さらなる問題は、銃撃された直後の救急搬送に時間がかり過ぎたことだ。災害やテロに詳しい元陸上自衛隊衛生学校研究員でジャーナリストの照井資規もこう指摘している。
「今回、銃撃事件の発生から病院に救急搬送されるまで、約50分かかっている。あまりに遅すぎます」

 米国の例と比べれば、一目瞭然だという。

 2020年にイリノイ大学の研究者が大統領の暗殺や暗殺未遂事件を外科的観点でまとめた論文によれば、1963年に銃撃されたケネディー大統領が病院に搬送されるまでの時間は8分。1981年に銃撃され負傷したレーガン大統領も、同じく搬送まで8分。いずれも、大統領専用車が近隣の病院に急行しているそうである。
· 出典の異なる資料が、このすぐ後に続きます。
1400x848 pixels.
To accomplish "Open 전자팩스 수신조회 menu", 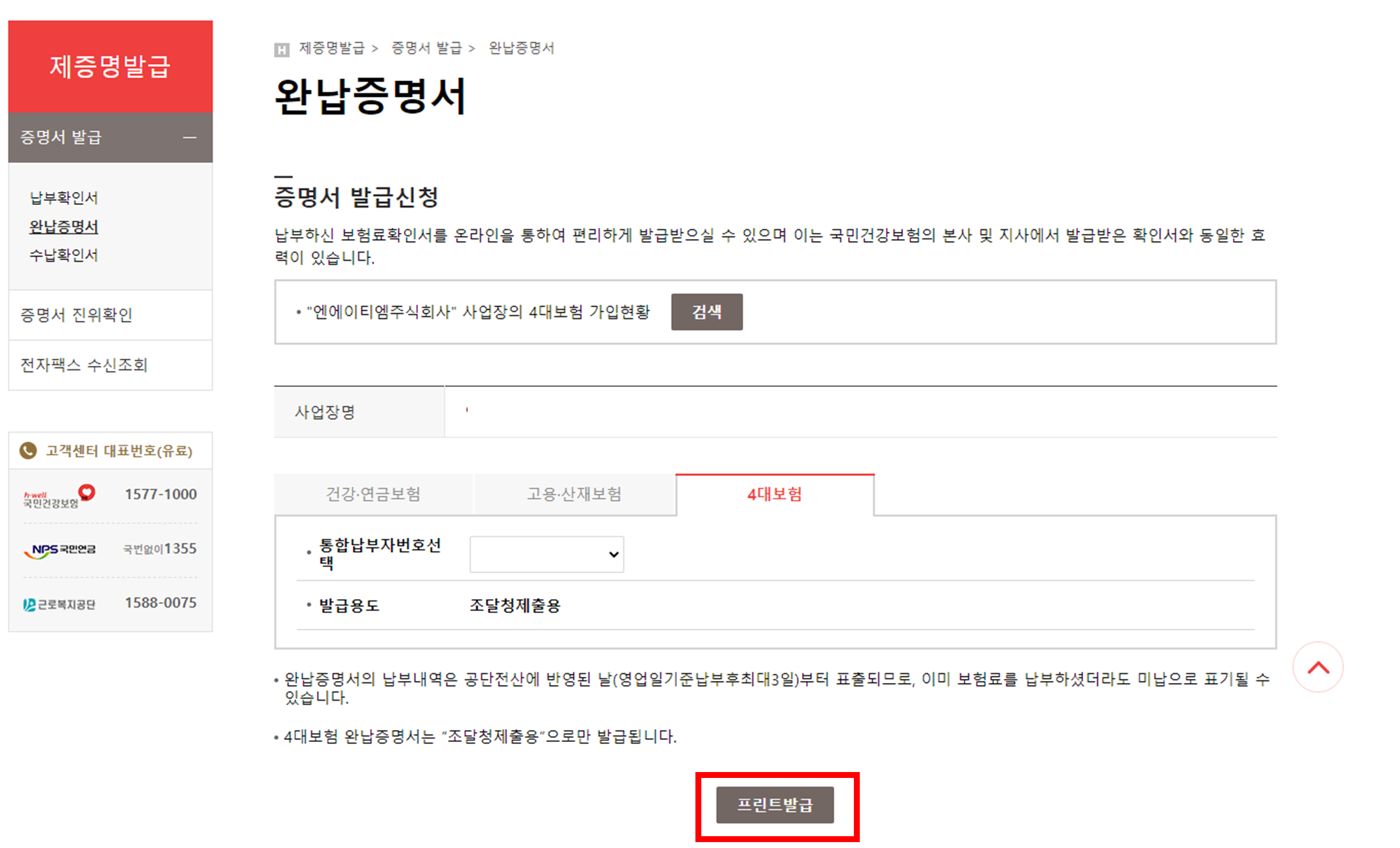I will (84, 365).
 元FBI特別捜査官で、大規模な銃撃乱射事件に対応する危機管理チームの一員だったキャサリン・シュワイツはこう指摘する。

「犯罪現場を即座に確保することは証拠入手において極めて重要です。米国では、重大犯罪が発生したら、救命処置が終わり次第、現場への立入が禁止される。さらに国民に疑念が生じるような事件の場合は、捜査機関はより詳細な報告書を作成し、それを公開することがあります。この何が起こったのかを説明する透明性こそが、国民が捜査結果を受け入れるのに役立つでしょう」

 今からでも遅くない、捜査の責任者が会見を開き、十分に説明することが求められている。